There was a large body of work that EVERY band performed – a shared repertoire that could represent The Hollies, The Moody Blues, what eventually became The Move, any Liverpool group. It was culled from rock and roll of course, and jazz, southern blues, folk, country and western, British vaudeville, the Hollywood crooners, Westerns. And tons of bands played the Hamburg blues – in Hamburg herself, or in Munich, in Bremen, at US Air Force Bases – it was a rite of passage. Hours and hours on stage every night, trying to remember every song they had ever heard, to keep the dancing going, to keep doing the thing they loved. The Beatles had played a thousand gigs before they played the Ed Sullivan show. That's a long hard road.

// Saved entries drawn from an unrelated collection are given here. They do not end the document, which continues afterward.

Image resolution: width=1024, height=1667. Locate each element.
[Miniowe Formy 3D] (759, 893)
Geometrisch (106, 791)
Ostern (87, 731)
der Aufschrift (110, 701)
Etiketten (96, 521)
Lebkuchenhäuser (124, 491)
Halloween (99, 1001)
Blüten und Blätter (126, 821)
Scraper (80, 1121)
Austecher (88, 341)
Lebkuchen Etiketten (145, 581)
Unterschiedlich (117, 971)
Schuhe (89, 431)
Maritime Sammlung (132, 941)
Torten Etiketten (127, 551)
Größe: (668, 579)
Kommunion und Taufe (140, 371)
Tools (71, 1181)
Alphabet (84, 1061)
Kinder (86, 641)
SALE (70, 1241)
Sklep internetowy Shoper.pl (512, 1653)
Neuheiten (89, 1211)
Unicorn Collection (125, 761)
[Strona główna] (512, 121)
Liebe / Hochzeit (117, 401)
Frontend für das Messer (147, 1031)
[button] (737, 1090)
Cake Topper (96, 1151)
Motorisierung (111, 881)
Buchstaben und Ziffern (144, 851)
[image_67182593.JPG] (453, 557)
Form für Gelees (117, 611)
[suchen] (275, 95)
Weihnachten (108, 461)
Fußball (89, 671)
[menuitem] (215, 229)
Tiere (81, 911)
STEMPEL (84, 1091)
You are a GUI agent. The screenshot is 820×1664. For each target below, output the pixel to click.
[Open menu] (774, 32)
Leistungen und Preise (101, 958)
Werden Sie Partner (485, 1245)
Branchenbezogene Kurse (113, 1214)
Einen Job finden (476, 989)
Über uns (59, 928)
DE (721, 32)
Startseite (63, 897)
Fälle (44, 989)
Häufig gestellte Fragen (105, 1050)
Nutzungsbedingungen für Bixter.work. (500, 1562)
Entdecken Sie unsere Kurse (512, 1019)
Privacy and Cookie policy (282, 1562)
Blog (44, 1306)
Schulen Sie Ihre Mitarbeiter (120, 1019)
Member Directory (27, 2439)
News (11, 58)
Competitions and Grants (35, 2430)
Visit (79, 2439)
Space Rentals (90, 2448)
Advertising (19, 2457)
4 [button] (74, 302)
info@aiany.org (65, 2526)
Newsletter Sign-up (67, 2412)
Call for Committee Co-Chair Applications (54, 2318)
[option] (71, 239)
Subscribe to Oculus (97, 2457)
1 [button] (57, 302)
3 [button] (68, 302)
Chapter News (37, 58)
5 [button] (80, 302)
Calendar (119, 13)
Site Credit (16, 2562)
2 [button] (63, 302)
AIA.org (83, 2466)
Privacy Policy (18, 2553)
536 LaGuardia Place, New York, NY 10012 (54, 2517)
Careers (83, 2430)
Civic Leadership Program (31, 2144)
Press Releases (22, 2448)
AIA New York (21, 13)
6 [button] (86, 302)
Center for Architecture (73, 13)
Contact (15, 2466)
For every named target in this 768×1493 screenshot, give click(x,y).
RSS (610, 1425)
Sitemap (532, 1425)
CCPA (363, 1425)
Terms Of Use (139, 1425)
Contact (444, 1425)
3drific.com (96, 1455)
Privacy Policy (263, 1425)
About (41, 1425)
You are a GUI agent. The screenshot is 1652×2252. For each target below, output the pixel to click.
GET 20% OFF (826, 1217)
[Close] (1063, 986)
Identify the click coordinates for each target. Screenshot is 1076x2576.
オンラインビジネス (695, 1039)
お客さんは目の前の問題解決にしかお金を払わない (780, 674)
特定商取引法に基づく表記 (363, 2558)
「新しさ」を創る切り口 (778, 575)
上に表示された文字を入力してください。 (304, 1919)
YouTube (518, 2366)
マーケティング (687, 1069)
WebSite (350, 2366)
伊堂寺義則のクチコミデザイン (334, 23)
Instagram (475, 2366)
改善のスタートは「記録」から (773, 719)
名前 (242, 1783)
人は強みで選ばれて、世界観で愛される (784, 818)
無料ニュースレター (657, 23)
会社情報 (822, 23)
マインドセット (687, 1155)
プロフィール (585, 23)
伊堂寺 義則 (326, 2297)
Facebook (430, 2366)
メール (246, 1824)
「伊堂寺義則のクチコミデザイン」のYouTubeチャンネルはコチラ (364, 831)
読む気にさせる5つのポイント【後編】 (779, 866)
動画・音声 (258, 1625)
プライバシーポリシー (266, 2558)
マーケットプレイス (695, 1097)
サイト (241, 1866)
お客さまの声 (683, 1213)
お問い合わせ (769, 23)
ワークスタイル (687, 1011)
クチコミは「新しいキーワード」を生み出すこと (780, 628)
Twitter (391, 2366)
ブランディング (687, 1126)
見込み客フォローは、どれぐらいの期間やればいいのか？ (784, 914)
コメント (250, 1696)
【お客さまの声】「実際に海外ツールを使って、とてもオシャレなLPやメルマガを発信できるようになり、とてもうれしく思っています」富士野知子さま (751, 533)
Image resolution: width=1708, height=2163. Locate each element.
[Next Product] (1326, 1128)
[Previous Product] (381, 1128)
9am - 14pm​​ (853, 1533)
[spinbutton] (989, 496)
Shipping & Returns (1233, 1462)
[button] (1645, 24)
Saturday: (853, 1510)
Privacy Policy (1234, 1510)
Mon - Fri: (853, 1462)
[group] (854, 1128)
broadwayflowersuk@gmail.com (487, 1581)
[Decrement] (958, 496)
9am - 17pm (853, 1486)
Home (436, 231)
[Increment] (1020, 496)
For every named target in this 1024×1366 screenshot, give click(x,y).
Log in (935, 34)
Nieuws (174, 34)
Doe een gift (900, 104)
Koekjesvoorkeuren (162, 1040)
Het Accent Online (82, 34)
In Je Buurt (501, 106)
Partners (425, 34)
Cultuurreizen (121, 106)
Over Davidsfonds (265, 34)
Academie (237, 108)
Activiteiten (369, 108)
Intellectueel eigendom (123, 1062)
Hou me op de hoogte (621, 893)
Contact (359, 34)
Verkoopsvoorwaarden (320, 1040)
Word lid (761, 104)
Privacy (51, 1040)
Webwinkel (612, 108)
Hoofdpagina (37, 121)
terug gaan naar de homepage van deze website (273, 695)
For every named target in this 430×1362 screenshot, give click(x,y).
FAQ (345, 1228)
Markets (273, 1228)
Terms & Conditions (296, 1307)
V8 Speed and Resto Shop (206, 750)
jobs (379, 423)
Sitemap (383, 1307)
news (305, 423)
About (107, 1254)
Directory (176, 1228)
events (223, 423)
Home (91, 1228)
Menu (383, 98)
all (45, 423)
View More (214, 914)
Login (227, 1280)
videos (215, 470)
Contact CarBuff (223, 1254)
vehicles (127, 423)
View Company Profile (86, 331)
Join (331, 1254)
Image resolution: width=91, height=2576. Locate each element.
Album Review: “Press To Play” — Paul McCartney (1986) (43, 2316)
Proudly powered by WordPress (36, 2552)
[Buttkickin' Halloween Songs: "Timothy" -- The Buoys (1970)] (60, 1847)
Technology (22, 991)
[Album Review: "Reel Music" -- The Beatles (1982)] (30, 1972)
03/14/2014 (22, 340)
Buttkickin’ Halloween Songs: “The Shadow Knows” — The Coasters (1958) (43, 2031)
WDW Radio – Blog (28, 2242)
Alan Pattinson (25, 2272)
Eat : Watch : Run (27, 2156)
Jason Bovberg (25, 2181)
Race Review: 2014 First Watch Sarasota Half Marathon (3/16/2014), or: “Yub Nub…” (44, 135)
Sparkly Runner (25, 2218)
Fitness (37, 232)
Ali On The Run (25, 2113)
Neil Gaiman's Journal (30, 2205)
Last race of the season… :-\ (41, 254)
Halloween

These are the songs. These are the songs that they sought and found and stumbled upon along the way. These are the roots of the Beatles.

It would take a lot of space to list all the songs from the 24 volumes of this CD set here, but let's just enjoy the contents of CD 1, as this would give you an idea about what it's all about:


001 - The Little White Cloud That Cried - Johnnie Ray
002 - Walkin' My Baby Back Home - Johnnie Ray
003 - Rock Around The Clock - Bill Haley & His Comets
004 - Cool Water - Frankie Laine
005 - Ain't That A Shame - Fats Domino
006 - Heartbreak Hotel - Elvis Presley
007 - I'll Be Home - The Flamingos
008 - Hound Dog - Elvis Presley
009 - Love Me Tender - Elvis Presley
010 - Guitar Boogie - Arthur Smith & His Crackerjacks
011 - Home (When Shadows Fall) - Nat King Cole
012 - You Were Meant For Me - Gene Kelly
013 - Mailman Blues (Korea Boogie) - Lloyd Price
014 - Honky Tonk Blues - Hank Williams
015 - That's All Right - Elvis Presley
016 - Baby Let's Play House - Elvis Presley
017 - The Midnight Special - Lonnie Donegan
018 - Mystery Train - Elvis Presley
019 - Blue Suede Shoes - Carl Perkins
020 - Rock Island Line - Lonnie Donegan
021 - Sure To Fall - Carl Perkins
022 - Tennessee - Carl Perkins
023 - Theme From Picnic - The McGuire Sisters
024 - Moonglow - The McGuire Sisters
025 - Roll Over Beethoven - Chuck Berry
026 - Don't Be Cruel - Elvis Presley
027 - Railroad Bill - Lonnie Donegan
028 - Ain't She Sweet - Gene Vincent
029 - Wabash Cannonball - Lonnie Donegan

The songs are all distributed in a lossless format, and are in the public domain.

3 comments:

Anonymous said...

Where can I find this

rjcole83 said...

http://www.demonoid.com/files/details/1806160/5991019/


Teach yourself something you will love. You may have to find an open site or wait for one to become available, like I did. There are so many things you can find!
rjcole83@gmail.com
GA

obsessed said...

I did some research on this and found the track listings, or at least most of them. I then removed all of the songs that appear in Lewisohn's list of songs the Beatles actually played (having already acquired all of those). That left me with almost 500 songs in the list! I'm now gradually searching out each track. Amazingly, I've yet to find one that wasn't on YouTube. I'd be glad to paste the list into a comment here if you guys are interested, but don't want to flood the comments section unless it's desired.